SPAGHETTI. - Ah ! bonjour, Monsieur Nénufar !... Mais qu'avez-vous fait, Monsieur Nénufar ?... Vous êtes tombé sur le nez ?
NÉNUFAR. - Non, Monsieur Spaghetti. Je suis tombé sur une fleur !
SPAGHETTI. (riant) - Alors, ce devait être une rose !
NÉNUFAR. - Une rose ? Pourquoi une rose ?
SPAGHETTI. - À cause des épines, parbleu !
NÉNUFAR. - Vous n'y êtes pas, Monsieur Spaghetti, il était par terre, le pot de bégonia... Je l'ai ramassé, voilà tout, et je suis parti avec mon pot sous le bras. Je voulais l'offrir à ma fiancée, vous comprenez !
SPAGHETTI. - Et alors, Monsieur Nénufar ?
NÉNUFAR. - Et alors, le marchand m'a rattrapé... il m'a repris le pot il m'a envoyé un grand coup de poing sur le nez !
SPAGHETTI. (riant) - Et c'est pour ça que votre nez est devenu un bégonia !
NÉNUFAR. - Exactement, Monsieur Spaghetti ! (Il soupire).

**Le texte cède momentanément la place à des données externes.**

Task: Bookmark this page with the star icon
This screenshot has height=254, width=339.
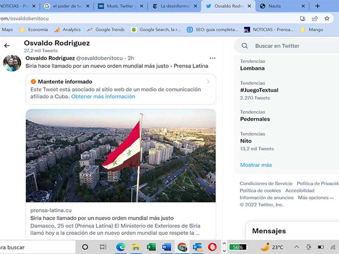Action: coord(327,19)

Mais non, voyons ! Qu'est-ce qu'il me fait dire, ce zèbre-là !... Mon nez n'est pas devenu un bégonia... Le bégonia, il est parti avec le marchand ! Et moi, j'ai gardé mon nez !
SPAGHETTI. - Ça se voit, Monsieur Nénufar, ça se voit !... Et qu'allez-vous faire maintenant, Monsieur Nénufar ?
NÉNUFAR. - Eh bien, de ce pas, je vais à la clinique... Il faut qu'on m'arrange le nez tout de suite !... Car je me marie demain ! Et vous comprenez que je ne peux pas aller à mon mariage avec un nez pareil ! (Il se dirige rapidement vers la gauche, mais Spaghetti le rattrape et le tire en arrière).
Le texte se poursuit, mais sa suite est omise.